### Text segment

Start of Block

Governor Brewer came out in support of solar, atomic and other non-carbon sources of energy last month in speeches to industry groups.

House Bill 2767, which is an Energy Parks concept plan, includes tax incentives, tax exempt loans for solar, atomic, wind, geothermal, and other non carbon energy sources, as well as a 50 year strategic energy plan. This bill goes to Government committee and if passes, advances to the full House next week for consideration. “This Energy Park incentive bill closely matches the incentives Utah passed last June, with the addition of a 50 year statewide energy strategy plan. We can’t let Utah beat us in the non-carbon energy race, like they beat us in basketball,” Representative Warde Nichols said, the bill’s co-sponsor.

The construction and development of a new atomic energy facility in the State would provide Arizona families with $2.46 billion in new disposable income, and provide the state $457 million in new revenues according to the ASU study. “These are private sector jobs, private sector projects, and public sector benefits,” said Representative Tobin. “It only makes sense that we should grow private sector high energy physics projects in atomic energy just like we grew the high tech bio medical sector years ago.”


Comments

  1. Other than Palo Verde we won’t see any new nukes in AZ. The leftist enviro whacko’s aligned with John McCain will never let it move forward. Funny to see everyone get so excited over nothing.

  2. Let’s see — you have Obama, Brewer, and ASU all in favor of nuclear. And your saying the “leftist enviro whacko’s (sic)” won’t let it happen? Sounds like a straw man argument.

  3. We have water electrical from dams, which is pollution-free, and biodegradable coal, which burns cleaner with new furnances than ever, and oil, which is biodegradable and cheap.

    But no. Nuclear! With incredibly dangerous waste to dispose of.
    It’s all “green” to force people off the simple incandescent bulb – a little glass, a little wire and a little metal base in a little cardboard box. 100% recylable – for a plastic encased CF bulb, which took tons more energy to produce because of far more inputs of plastics, computer chips, way more glass per bulb and metal, and toxic mercury, which no one knows how to dispose of safely now that 500 million bulbs are hitting the trash this year. The expensive CF bulb to save a few pennies off someone’s monthly electrical bill has jacked up the national energy usage for its production, packaging and transport. Now these same “brilliant minds” are intoning “nuclear” over oil? Huh? They freaked for decades about the horrors of nuclear.

End of Block

### Tasks and exercises
a – Update the Arizona energy text, starting with "1. Other than" and going on through "excited over nothing.", with "nukes" replaced by "reactors".
b – Sum up the Arizona energy text in two sentences.
c – Resume the Arizona energy text from where it stops.

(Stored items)
Start of Block

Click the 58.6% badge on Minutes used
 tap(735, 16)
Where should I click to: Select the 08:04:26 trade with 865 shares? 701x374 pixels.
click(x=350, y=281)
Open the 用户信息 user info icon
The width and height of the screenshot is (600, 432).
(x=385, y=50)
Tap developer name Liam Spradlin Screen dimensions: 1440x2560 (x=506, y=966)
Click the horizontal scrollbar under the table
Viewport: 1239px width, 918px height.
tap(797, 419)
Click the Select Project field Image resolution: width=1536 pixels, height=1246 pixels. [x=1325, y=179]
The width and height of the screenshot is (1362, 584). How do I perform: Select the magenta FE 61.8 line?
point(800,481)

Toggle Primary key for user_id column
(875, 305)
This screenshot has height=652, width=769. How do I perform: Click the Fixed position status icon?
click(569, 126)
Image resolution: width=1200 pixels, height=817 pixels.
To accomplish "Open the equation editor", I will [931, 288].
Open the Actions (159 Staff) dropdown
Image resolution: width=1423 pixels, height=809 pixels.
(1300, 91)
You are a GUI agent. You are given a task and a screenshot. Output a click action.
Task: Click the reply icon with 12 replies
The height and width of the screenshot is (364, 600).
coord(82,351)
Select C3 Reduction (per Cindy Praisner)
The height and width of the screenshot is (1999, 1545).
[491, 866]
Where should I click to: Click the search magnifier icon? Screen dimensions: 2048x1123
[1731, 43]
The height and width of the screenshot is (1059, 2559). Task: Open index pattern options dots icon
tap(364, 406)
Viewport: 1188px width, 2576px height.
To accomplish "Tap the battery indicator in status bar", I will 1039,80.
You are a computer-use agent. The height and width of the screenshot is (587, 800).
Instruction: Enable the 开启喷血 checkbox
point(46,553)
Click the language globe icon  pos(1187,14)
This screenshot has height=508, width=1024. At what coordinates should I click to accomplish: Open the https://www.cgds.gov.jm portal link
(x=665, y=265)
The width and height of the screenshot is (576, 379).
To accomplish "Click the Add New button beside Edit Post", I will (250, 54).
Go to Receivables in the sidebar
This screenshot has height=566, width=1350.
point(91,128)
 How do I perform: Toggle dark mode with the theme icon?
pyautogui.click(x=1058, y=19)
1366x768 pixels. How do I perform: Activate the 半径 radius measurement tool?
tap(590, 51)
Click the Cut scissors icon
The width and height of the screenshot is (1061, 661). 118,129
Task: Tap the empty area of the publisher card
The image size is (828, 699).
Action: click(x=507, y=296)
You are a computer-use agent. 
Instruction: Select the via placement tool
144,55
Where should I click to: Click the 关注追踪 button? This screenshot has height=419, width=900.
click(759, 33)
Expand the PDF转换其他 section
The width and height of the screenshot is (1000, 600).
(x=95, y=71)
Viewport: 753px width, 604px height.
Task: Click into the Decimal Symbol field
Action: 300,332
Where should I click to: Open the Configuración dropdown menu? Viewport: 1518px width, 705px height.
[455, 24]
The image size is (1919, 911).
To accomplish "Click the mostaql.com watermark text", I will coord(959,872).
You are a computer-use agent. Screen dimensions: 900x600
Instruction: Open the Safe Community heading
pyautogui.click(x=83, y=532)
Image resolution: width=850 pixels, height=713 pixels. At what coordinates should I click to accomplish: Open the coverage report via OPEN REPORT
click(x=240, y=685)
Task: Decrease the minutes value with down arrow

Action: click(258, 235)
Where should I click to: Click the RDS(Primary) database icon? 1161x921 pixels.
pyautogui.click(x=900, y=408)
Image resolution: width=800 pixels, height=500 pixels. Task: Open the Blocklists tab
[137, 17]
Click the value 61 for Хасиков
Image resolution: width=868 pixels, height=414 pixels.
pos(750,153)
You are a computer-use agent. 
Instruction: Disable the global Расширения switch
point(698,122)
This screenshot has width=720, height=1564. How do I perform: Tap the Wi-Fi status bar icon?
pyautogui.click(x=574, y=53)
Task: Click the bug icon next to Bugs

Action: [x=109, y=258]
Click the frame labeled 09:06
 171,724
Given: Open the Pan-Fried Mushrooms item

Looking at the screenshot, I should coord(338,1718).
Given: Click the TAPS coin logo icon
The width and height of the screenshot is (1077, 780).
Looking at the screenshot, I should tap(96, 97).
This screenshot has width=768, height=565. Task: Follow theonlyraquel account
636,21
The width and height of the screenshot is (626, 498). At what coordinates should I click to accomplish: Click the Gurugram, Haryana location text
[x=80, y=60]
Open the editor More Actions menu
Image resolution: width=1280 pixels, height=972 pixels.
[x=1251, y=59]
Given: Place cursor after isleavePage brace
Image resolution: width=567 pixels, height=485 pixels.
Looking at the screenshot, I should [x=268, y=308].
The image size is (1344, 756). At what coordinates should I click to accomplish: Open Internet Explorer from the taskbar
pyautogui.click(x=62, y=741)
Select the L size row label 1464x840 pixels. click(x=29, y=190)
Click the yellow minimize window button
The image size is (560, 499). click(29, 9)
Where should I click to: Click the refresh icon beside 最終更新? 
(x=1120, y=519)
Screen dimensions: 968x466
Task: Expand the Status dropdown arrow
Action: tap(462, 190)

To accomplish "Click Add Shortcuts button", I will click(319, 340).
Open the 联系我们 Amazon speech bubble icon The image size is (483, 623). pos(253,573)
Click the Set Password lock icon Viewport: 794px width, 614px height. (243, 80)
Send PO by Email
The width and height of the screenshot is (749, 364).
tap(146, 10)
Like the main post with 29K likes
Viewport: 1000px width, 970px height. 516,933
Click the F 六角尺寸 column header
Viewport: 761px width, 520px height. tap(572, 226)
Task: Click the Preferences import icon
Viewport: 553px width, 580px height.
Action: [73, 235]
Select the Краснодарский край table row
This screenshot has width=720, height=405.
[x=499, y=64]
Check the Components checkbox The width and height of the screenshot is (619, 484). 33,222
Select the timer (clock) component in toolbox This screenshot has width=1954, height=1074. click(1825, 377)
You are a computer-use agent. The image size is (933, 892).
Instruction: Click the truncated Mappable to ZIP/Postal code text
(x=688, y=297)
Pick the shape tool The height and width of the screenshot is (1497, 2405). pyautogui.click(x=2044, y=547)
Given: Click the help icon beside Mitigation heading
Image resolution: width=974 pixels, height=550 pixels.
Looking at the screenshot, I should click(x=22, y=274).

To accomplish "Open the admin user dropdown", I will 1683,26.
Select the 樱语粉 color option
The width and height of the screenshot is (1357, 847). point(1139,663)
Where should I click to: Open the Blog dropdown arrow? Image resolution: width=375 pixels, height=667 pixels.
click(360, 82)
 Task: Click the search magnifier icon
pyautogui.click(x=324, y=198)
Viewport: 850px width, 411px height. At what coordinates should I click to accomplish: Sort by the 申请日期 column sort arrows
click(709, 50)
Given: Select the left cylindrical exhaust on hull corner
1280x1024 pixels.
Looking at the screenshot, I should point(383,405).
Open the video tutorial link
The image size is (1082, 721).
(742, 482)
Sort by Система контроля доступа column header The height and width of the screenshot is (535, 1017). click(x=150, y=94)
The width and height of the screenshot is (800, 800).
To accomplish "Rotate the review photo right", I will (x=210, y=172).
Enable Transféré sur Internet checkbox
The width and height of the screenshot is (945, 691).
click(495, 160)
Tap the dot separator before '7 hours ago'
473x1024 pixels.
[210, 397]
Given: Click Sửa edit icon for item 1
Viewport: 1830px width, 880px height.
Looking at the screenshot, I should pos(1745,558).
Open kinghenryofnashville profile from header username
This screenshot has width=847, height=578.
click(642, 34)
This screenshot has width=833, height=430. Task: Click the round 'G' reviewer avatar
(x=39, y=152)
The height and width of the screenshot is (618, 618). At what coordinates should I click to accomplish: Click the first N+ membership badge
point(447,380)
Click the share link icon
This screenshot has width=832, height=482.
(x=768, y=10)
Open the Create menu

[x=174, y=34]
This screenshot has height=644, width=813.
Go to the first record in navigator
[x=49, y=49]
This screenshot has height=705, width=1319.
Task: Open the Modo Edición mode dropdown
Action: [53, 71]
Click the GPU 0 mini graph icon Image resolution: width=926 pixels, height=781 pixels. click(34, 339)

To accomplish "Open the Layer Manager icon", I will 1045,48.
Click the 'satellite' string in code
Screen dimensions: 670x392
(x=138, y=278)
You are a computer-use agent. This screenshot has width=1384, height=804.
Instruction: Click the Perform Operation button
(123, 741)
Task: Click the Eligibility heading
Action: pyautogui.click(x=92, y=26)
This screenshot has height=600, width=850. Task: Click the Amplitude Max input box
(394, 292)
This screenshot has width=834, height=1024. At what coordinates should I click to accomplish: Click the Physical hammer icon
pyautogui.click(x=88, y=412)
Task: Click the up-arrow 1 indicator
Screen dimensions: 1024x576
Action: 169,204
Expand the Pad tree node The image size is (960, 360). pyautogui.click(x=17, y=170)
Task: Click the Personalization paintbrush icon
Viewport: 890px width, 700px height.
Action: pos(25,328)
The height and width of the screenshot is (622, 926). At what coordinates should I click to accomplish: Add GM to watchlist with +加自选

End of Block

### Results
a –
1. Other than Palo Verde we won’t see any new reactors in AZ. The leftist enviro whacko’s aligned with John McCain will never let it move forward. Funny to see everyone get so excited over nothing.

b – Governor Brewer backed non-carbon energy, and House Bill 2767, an Energy Parks plan co-sponsored by Representative Warde Nichols, offers tax incentives and tax-exempt loans for solar, atomic, wind, geothermal and other non-carbon sources along with a 50-year strategic energy plan. According to the ASU study, a new atomic energy facility would give Arizona families $2.46 billion in new disposable income and the state $457 million in new revenues, while commenters argue over whether new nuclear plants will be built and whether nuclear power is a good idea.

c –
    Much rather have an oil spill than a nuclear spill, but nooo.

  4. Just a reminder:
    Elena’s motorcyle tour of the abandoned Chernobyl nuclear radiation zone.
    A sobering account describing the accident, the evacuations and the uninhabited miles around the Chernobyl nuclear plant, and photographic tour of the abandoned villages, farms and city.

    http://www.kiddofspeed.com/chapter1.html

  5. Nuclear energy is the most reliable source of clean energy available. Not only does it promote high tech jobs for its operation but also promotes the advancement and implementation of technology in creating cleaner, more efficient ways in producing energy. In the 2008 presidential campaign, John McCain was nuclear power’s most avid supporter and remains. If he were elected, there would be more than just one nuclear power plant planned for construction on the national stage. Obama’s release of loans for one in Georgia should be commended but is far too little. Conservatives know that the more plants we get producing energy the better it is for America’s economic platform.

  6. Is there funding for disposal facilities?

    No one wants them in their neighborhoods.

  7. I’m a ‘downwinder’ with thyroid problems likely linked to the plutonium fire at Rocky Flats outside Denver in 1957. My Mom worked during WWII at the Hanford Reservation, as part of the Manhattan Project. One of my early bosses was Roy W. Greenlee, one of the Manhattan Project Wunderkinds, who pioneered Pu 239 and 240 research, then switched careers to the Oil Patch after deciding nuclear disposal and decommissioning challenges were both technically daunting and economically infeasible. Bottom line? Don’t sell your birthright for a mess of beans, unless AZ wants more ‘National Sacrifice Areas’ like Rocky Flats.